We'd like folks to open issues if they find:
- Bugs
- API oddities (things that don't look/feel right, or could be expressed more neatly)
- Things that feel like they should work, but don't (lifetime issues, unnecessary cloning, etc.)
- Missing features
If you're an even awesome-er sort of person and you feel like contributing to the crate, there's still a lot of work that needs doing in the following areas:
- Documentation
- Writing/updating examples
- Filling API 'holes'
- Porting old APIs over
- Small improvements to existing combinators
- Writing tests
- API design: there's still work to be done on the context-sensitivity, recovery, and iterable parser APIs
All this aside, you'd be helping us out a bunch just by using this alpha release (especially porting existing chumsky parsers over to it) and telling us how you got on: what worked, what didn't work, what things you got stuck on or confused by, etc. If you'd like to give a more casual report like this, feel free to start a discussion.
What's new?
Needless to say, the crate has received a substantial upgrade, overhauling virtually every aspect of its API. It's substantially more capable than it ever was, and now supports the following:
- Zero-copy parsing: parser outputs can hold references to the input
- Nested parsing: parsers can handle nested data structures like token trees
- Stateful parsing: parsers can be parameterised by state, allowing for the natural integration of arena allocators, string interners, etc.
- Memoisation: parsers can opt into memoisation, allowing you to quickly parse awkward grammars that would normally produce exponential behaviour in a traditional recursive descent parser
- Left recursion: the aforementioned memoisation feature can also properly handle left recursive grammars elegantly
- Context-sensitive parsing: parsers can use built-in context sensitivity to carefully parameterise future parsers, allowing you to parse things like Rust-style raw strings, Pythonic indentation, and other context-sensitive syntax that context-free parsers traditionally struggle with
- Iterable parsers: parsers that produce multiple outputs can now be turned into iterators, similar to
logos
lexers
Performance
On top of all of that, we've worked really hard to push performance as far as we can using an innovative use of Generic Associated Types (GATs) internally that allows chumsky
to automatically detect when an output is never used (such as with .then_ignore(...)
) and avoid generating it all in the first place.
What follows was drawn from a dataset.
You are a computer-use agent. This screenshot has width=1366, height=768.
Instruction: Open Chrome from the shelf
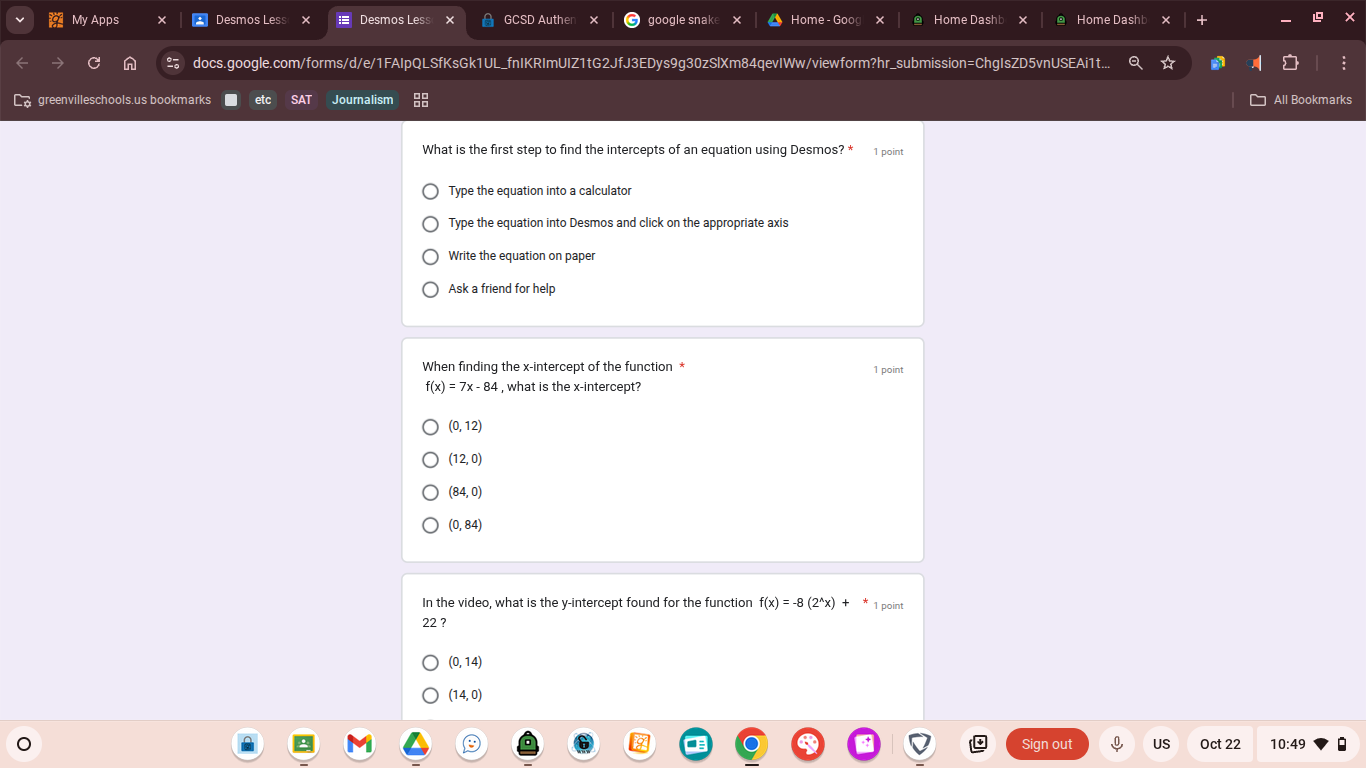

You can find some technical details about this approach in Niko Matsakis' blog where they discuss chumsky
.
Our work on performance has paid off: chumsky
's JSON benchmark is now extremely competitive, beating out nom
and others, and even banging on the door of more traditional hand-written JSON parsers.
In general, you can probably expect this new release to be several times faster than older releases for similar parsers. The JSON benchmark is about 12x faster.
Conclusion
Pushing zero-copy to the point of a release was always going to be a very long road to walk, but we're finally approaching the end. Thanks for using chumsky, and - if you're fortunate enough to have the resources and kind enough to consider donating them - please support the other contributors I listed at the top of this release!